Common Causes of False Positives
Several prescription and over-the-counter medications are known to trigger false positives on the initial screen. Certain antibiotics in the quinolone family can cross-react with the opioid panel. Diphenhydramine, the active ingredient in many allergy and sleep medications, and doxylamine, found in some nighttime cold formulas, can trigger false positives on methadone-specific screens. The blood pressure medication verapamil, the antibiotic rifampin, and the antipsychotic quetiapine have also been documented to cause false-positive results. Even poppy seeds, which contain trace amounts of naturally occurring opiates, can push a sample above the screening threshold.
This is exactly why confirmatory testing exists. If you’re taking a medication that could cross-react, that second-step analysis will almost always clear it up. In regulated testing programs, a physician called a Medical Review Officer reviews every positive result and contacts you to ask about prescriptions or other explanations before the result is finalized.

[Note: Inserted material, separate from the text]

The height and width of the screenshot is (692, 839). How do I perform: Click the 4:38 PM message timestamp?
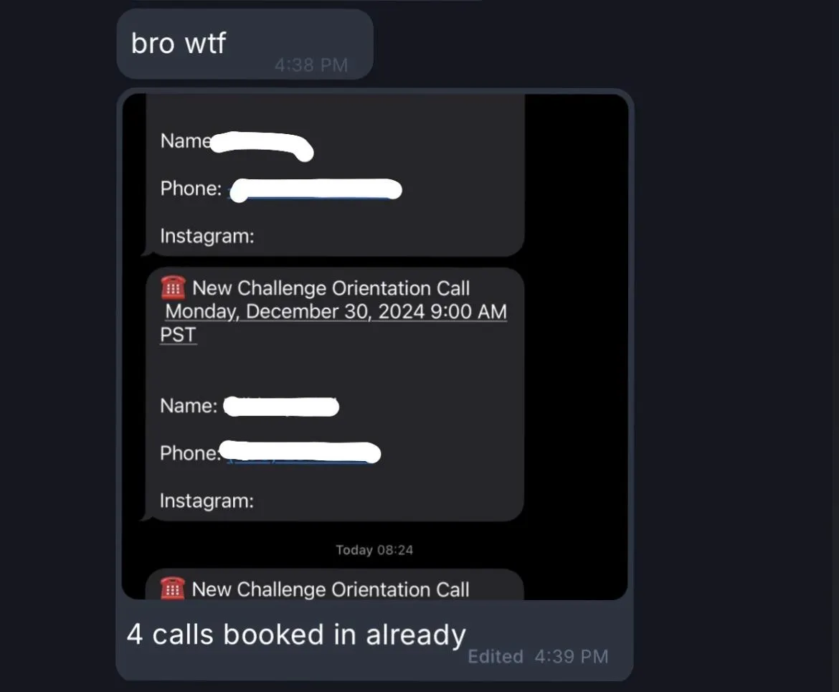311,65
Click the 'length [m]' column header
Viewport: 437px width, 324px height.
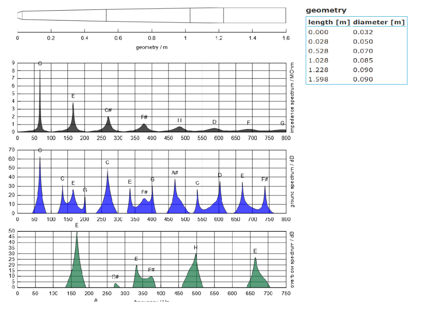[329, 23]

Sample Types and Detection Windows
Urine is by far the most common sample type for drug screening, but blood, saliva, and hair are also used depending on the context. Each sample type detects substances over a different time window. Urine generally reflects use within the past few days for most drugs, though heavy or chronic marijuana use can remain detectable for weeks. Blood testing captures a shorter window, typically hours to a couple of days, reflecting more recent use. Saliva testing is similar to blood in its detection window and is sometimes used for roadside or workplace testing because collection is less invasive. Hair testing captures the longest window, potentially showing drug use over the previous 90 days, since drug metabolites get deposited in the hair shaft as it grows.
The choice of sample type depends on what the tester wants to know. An employer conducting a pre-employment screen usually wants a urine test. An emergency room physician may order a blood test to understand what’s affecting a patient right now. A court-ordered monitoring program may use hair testing to look for patterns over months.
The Collection Process
For workplace and legal screenings, the collection process follows strict rules to prevent tampering and ensure the sample can hold up to scrutiny. In federally regulated programs, every collection is documented on a Custody and Control Form that tracks the sample from the moment it leaves your body to the moment the lab reports a result. The collector records the actual location of the collection, provides a direct phone number for follow-up questions, and ensures the sample is sealed and labeled in your presence.
You’ll typically provide your sample in a private restroom, though the collector may note the temperature of the sample immediately after collection to confirm it’s fresh. The sealed specimen is then sent to a certified laboratory. For clinical screenings in a medical setting, the process is generally less formal, though the testing technology is the same.
Workplace vs. Clinical Screening
The purpose of the screening shapes nearly everything about how it’s conducted. Workplace drug screens are designed to be legally defensible. They use certified labs, chain-of-custody documentation, and Medical Review Officers. The goal is to produce a result that can withstand a legal challenge if an employee disputes it. Federal employees, transportation workers, and many private-sector employees are subject to this type of testing before hire, after workplace accidents, or on a random basis.
Clinical drug screening, on the other hand, is a medical tool. Doctors use it to monitor patients in pain management programs, to assess substance use in psychiatric evaluations, or to guide treatment decisions in emergency settings. The emphasis is on getting useful clinical information quickly rather than building a legal record. Consent, documentation, and lab standards may differ significantly from the workplace model, though the underlying science is the same.